* **STATED TASK**
Extract each line of the rows below that contains the string "coordinates".

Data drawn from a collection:
╭──

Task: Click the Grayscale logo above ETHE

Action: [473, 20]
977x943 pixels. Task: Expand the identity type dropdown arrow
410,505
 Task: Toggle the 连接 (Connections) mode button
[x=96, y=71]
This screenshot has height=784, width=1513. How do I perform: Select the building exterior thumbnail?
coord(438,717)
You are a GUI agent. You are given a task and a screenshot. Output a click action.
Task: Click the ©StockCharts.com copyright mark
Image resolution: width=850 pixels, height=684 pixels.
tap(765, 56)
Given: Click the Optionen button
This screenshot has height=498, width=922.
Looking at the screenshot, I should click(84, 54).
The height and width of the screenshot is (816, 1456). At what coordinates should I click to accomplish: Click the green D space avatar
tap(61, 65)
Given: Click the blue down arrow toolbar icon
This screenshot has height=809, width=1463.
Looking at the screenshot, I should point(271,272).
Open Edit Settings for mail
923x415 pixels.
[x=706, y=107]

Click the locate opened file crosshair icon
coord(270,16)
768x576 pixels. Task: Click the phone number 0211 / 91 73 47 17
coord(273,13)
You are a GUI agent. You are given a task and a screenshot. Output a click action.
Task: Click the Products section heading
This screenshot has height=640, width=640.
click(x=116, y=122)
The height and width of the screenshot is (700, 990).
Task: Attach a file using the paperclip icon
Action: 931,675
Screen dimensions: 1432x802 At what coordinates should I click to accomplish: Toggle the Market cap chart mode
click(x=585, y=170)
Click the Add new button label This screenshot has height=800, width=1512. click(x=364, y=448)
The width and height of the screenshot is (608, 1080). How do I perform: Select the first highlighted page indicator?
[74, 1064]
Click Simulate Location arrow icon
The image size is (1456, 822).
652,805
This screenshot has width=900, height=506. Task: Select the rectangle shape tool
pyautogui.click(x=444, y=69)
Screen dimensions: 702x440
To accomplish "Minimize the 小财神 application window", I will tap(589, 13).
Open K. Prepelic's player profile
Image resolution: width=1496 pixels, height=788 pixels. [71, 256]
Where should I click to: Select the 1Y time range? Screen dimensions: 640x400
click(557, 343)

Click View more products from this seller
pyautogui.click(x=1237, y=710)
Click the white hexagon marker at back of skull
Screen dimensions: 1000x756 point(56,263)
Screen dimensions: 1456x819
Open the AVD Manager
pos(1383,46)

╰──

* **RESULT**
The height and width of the screenshot is (816, 1456). At what coordinates should I click to accomplish: Click the green D space avatar
Screen dimensions: 1432x802 At what coordinates should I click to accomplish: Toggle the Market cap chart mode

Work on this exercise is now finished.